[[ PROVIDED TEXT, beginning ]]

When I look ahead to the future of geospatial infrastructure and 3D, the words that come to mind are: more, faster, and … more! Humans are poor prognosticators when confronted with exponentially increasing or improving factors, and today we see an explosion of capability and content in the geospatial world that will lead to new solutions and problems that we can’t possibly predict.

Ten years ago, a few of us considered the possibility of generating textured 3D mesh models of whole cities on a continuously updated basis—at the level of resolution that could be used for asset inspection and inventory on individual building elements. Back then, the concept seemed interesting, yet farfetched.

Today, we know that companies such as Aerometrex Ltd. and Vricon are collecting large swathes of cities and the globe in 3D at resolutions ranging from 2cm to 50cm. In 10 years, the entire globe will be collected at medium resolution, and major urban centers will likely have high-resolution models that are updated every few months, giving them a dynamic fabric of 3D basemap to use for planning, disaster response and damage assessment, policing, and much more.

About 25 years ago, game-engine technology produced low-resolution, jerky visual experiences. Today’s game engine technologies produce 120-frame-per-second or faster visual experiences and support photo-quality graphics and realistic, physics-based effects, and they’re starting to consume geospatial and building information modeling (BIM) data.

[[ PROVIDED TEXT, end ]]
[[ GIVEN INFORMATION, beginning ]]

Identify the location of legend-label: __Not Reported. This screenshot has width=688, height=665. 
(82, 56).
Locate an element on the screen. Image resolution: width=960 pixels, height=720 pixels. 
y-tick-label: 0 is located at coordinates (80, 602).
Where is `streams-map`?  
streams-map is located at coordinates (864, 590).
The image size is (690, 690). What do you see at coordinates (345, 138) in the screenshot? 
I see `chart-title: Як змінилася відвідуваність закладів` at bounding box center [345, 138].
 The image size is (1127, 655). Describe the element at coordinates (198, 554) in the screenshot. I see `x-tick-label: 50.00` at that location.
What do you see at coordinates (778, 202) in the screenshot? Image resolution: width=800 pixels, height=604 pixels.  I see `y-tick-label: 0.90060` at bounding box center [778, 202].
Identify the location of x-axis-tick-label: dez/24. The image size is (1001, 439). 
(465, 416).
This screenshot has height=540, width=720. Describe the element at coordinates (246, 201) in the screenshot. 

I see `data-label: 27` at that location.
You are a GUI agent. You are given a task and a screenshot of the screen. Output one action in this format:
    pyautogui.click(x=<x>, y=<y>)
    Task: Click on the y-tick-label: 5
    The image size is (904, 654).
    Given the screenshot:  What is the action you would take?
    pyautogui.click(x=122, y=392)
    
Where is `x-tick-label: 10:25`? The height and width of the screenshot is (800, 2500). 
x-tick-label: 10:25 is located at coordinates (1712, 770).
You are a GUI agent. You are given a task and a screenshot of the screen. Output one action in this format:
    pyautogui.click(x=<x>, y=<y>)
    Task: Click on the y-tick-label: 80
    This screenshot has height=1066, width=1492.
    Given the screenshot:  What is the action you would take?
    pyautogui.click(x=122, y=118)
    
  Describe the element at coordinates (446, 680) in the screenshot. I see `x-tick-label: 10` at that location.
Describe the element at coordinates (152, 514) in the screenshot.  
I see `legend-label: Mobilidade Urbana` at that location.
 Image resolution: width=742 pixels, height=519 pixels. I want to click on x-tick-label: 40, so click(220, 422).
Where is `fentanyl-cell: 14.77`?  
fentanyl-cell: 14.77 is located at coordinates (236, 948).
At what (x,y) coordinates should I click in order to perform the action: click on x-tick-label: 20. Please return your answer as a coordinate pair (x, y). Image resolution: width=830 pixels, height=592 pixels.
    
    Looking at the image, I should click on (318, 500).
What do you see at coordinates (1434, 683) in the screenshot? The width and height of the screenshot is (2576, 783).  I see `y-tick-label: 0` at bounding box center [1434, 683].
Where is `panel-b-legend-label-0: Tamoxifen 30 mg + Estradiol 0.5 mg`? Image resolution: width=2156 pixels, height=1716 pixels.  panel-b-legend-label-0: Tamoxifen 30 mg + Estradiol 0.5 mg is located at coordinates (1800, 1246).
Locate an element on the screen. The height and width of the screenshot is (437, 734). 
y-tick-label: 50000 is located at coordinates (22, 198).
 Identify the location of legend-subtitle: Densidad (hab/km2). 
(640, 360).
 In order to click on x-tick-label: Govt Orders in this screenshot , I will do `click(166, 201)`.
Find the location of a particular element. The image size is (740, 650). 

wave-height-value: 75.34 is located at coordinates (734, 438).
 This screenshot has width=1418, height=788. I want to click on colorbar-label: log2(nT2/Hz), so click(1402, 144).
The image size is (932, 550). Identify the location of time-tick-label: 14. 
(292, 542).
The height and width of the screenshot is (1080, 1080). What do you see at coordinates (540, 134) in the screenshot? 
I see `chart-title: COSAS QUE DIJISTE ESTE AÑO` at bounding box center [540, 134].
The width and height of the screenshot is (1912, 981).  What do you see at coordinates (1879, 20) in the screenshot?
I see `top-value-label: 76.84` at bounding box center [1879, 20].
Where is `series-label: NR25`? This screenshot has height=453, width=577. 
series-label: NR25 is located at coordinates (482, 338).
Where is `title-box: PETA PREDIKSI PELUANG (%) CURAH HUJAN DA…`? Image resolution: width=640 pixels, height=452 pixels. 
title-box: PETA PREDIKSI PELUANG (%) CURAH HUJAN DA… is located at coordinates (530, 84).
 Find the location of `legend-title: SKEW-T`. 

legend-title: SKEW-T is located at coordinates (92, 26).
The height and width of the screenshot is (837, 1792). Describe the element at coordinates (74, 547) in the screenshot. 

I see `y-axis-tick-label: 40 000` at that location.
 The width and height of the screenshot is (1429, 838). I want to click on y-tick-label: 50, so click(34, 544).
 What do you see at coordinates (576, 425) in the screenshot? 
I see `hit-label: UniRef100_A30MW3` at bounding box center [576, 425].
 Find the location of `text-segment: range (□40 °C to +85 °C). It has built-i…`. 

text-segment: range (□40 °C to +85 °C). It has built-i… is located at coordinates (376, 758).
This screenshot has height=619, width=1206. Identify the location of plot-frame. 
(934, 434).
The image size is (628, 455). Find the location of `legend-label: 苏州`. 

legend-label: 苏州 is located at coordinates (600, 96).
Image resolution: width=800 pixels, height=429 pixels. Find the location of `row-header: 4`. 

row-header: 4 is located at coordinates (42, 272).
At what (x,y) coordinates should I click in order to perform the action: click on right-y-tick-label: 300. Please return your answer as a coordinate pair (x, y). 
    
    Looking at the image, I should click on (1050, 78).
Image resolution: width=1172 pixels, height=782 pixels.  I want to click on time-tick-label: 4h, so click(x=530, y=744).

[[ GIVEN INFORMATION, end ]]

ABOUT THIS EXERCISE:
State whether each of the following statements agrees with the passage on geospatial infrastructure and 3D. Answer yes or no, and quote the words of the passage that decide it.
1. Ten years ago, continuously updated textured 3D mesh models of whole cities seemed a farfetched concept.
2. Within 10 years, the entire globe will be collected at high resolution.
3. About 25 years ago, game-engine technology produced 120-frame-per-second visual experiences.

SOLVED PROBLEM:
1. Yes: "Back then, the concept seemed interesting, yet farfetched."
2. No: "In 10 years, the entire globe will be collected at medium resolution"
3. No: "About 25 years ago, game-engine technology produced low-resolution, jerky visual experiences."